Reviewed by Thoralf Mildenberger (ZHAW)

  • Paul. D. Ellis, The Essential Guide to Effect Sizes. Statistical Power, Meta-Analysis and the Interpretation of Research Results. Cambridge University Press, Cambridge 2010. Link to book on publisher’s website.

In the last few years, statistical hypothesis testing – with the p-value still being THE standard for reporting results in many fields of science – has increasingly been criticized. Many researchers have even called for abandoning the “NHST” (Null Hypothesis Significance Testing) approach all together. I think this is going too far as many problems are due to misapplication of the techniques and – perhaps even more importantly – misinterpretation of the results. There is also no consensus on how to replace hypothesis testing with a better methodology – some of the more moderate critics suggest using confidence intervals, but while these are often more informative they are essentially equivalent to hypothesis tests and share some of the problems. This makes it all the more important to highlight difficulties in the correct application and interpretation of statistical methodology.

One of the most common errors in interpreting the p-value (apart from mistaking it for a probability of the null hypothesis) is mistaking this measure of statistical evidence for a measure of the size of an effect – a highly significant test (very small p-value) only means that there is strong evidence for the existence of an effect, not necessarily that there is evidence for a large effect. For small samples, one can only hope to detect quite large effects, while for very large samples, even very small and practically irrelevant effects become “statistically significant”. So in many applications the question is not only whether some effect exists or not but how large it is and often also what it means in terms of some real world measures like number of lives saved per year or increase in monetary income etc.   
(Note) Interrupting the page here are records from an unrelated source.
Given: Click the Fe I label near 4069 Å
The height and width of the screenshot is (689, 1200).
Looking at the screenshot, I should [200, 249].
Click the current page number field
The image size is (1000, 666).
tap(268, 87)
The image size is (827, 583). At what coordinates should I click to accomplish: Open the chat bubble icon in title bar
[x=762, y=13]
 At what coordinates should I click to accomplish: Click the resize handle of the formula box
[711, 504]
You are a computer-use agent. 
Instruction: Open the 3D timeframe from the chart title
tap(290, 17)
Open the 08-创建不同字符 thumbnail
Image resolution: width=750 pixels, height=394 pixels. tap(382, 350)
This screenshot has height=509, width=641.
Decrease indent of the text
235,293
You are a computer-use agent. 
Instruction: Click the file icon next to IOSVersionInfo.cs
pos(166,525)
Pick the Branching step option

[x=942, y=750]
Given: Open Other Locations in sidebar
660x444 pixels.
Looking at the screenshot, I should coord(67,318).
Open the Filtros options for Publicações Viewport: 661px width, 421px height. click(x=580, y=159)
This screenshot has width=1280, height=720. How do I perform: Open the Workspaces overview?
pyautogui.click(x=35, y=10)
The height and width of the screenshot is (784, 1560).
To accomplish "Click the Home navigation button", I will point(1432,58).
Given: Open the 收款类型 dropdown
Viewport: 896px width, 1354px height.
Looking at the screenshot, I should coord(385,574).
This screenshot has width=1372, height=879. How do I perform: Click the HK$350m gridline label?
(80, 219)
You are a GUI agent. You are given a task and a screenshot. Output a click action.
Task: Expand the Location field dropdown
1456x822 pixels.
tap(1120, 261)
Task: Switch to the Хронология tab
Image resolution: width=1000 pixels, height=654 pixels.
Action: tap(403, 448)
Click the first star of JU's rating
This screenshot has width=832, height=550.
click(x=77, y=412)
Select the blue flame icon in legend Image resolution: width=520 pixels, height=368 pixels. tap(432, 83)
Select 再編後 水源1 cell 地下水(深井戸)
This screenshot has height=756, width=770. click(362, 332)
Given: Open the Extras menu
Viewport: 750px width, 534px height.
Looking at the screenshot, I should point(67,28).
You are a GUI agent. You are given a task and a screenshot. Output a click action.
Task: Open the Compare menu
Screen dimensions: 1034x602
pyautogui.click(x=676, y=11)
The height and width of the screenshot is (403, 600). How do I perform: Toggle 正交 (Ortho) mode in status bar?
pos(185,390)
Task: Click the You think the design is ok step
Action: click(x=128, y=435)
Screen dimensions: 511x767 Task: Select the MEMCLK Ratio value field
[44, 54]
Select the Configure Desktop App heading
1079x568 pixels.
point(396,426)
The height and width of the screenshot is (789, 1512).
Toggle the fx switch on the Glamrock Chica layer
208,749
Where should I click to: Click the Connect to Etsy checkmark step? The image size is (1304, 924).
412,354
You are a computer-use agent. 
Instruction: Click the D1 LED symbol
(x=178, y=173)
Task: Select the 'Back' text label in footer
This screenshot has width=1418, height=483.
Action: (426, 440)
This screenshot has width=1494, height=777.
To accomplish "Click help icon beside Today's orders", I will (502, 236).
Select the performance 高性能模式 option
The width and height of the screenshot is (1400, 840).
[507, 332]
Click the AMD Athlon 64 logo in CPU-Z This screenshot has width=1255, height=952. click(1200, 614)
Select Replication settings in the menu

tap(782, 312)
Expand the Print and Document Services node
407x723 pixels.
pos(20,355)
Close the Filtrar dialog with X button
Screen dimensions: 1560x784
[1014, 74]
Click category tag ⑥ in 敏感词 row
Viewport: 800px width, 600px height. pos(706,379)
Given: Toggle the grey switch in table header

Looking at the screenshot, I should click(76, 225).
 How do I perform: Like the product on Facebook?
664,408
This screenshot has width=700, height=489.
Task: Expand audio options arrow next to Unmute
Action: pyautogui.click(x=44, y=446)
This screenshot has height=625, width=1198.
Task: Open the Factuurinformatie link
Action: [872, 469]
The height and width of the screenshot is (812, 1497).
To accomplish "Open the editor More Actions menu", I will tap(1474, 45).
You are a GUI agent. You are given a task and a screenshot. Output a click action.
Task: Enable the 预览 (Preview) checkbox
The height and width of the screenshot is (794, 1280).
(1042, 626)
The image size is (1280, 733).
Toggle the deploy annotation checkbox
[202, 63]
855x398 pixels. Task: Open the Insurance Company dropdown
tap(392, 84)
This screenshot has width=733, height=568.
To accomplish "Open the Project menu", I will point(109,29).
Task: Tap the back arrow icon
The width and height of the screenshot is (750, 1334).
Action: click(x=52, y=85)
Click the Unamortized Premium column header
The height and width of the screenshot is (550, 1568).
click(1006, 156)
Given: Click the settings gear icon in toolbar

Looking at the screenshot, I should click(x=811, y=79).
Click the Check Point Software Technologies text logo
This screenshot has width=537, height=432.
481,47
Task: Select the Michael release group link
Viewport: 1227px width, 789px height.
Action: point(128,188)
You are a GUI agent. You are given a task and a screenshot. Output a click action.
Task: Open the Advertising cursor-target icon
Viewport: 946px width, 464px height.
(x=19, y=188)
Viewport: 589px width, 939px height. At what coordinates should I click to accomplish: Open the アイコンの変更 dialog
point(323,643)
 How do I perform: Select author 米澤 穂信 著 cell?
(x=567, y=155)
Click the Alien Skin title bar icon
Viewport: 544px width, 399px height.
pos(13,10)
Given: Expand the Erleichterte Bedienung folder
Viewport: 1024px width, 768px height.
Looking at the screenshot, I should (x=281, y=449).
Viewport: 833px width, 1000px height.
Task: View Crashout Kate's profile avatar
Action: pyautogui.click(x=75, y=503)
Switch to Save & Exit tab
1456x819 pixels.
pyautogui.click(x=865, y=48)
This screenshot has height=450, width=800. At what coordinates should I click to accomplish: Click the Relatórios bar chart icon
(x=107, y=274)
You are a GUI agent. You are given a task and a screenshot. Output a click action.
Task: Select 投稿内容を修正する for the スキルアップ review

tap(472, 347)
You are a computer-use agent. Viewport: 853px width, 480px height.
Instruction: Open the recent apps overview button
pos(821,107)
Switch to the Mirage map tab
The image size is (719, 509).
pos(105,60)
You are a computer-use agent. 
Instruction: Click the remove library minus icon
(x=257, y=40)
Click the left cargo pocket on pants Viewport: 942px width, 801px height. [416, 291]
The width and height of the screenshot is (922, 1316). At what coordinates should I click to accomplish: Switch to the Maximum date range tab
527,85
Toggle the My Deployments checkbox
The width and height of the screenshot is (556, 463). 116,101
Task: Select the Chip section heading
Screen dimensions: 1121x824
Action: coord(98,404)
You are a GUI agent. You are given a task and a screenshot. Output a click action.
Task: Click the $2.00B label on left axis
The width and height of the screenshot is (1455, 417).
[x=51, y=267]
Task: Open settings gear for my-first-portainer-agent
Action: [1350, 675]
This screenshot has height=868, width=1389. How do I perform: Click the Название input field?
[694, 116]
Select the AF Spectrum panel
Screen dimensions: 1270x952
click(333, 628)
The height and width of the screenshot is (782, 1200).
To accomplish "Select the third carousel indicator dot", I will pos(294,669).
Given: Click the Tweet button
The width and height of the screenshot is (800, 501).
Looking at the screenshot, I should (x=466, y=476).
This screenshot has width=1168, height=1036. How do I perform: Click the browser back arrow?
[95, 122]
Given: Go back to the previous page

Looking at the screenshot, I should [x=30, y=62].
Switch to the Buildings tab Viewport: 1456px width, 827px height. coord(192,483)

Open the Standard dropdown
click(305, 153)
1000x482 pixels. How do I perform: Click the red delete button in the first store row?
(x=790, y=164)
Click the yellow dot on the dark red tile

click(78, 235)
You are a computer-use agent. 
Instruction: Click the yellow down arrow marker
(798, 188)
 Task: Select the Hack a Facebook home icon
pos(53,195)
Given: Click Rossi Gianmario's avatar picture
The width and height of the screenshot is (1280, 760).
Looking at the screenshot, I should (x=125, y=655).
Paul D. Ellis’ “Essential Guide to Effect Sizes”, although already published a few years ago, is still a very good and readable introduction to the topic. The book consist of three parts. The first part gives a general introduction to the problem and introduces the two main types of effect size measures: differences between means  standardized by a measure of spread (Cohen-type measures) on one hand and correlations on the other. It also contains a critical discussion of Cohen’s rough classification of effect sizes. 

The second part of the book is about the power of statistical tests, i. e., the probability of a given procedure to detect an effect that is actually there. Power generally depends on both the size of the effect and on the sample size, so thinking about whether the chosen experiment even has a reasonable chance of detecting true effects that the experimenter is interested in is crucial. Still, the power of much published research in many fields is still very low, a problem that has been known for decades but there has been little improvement.  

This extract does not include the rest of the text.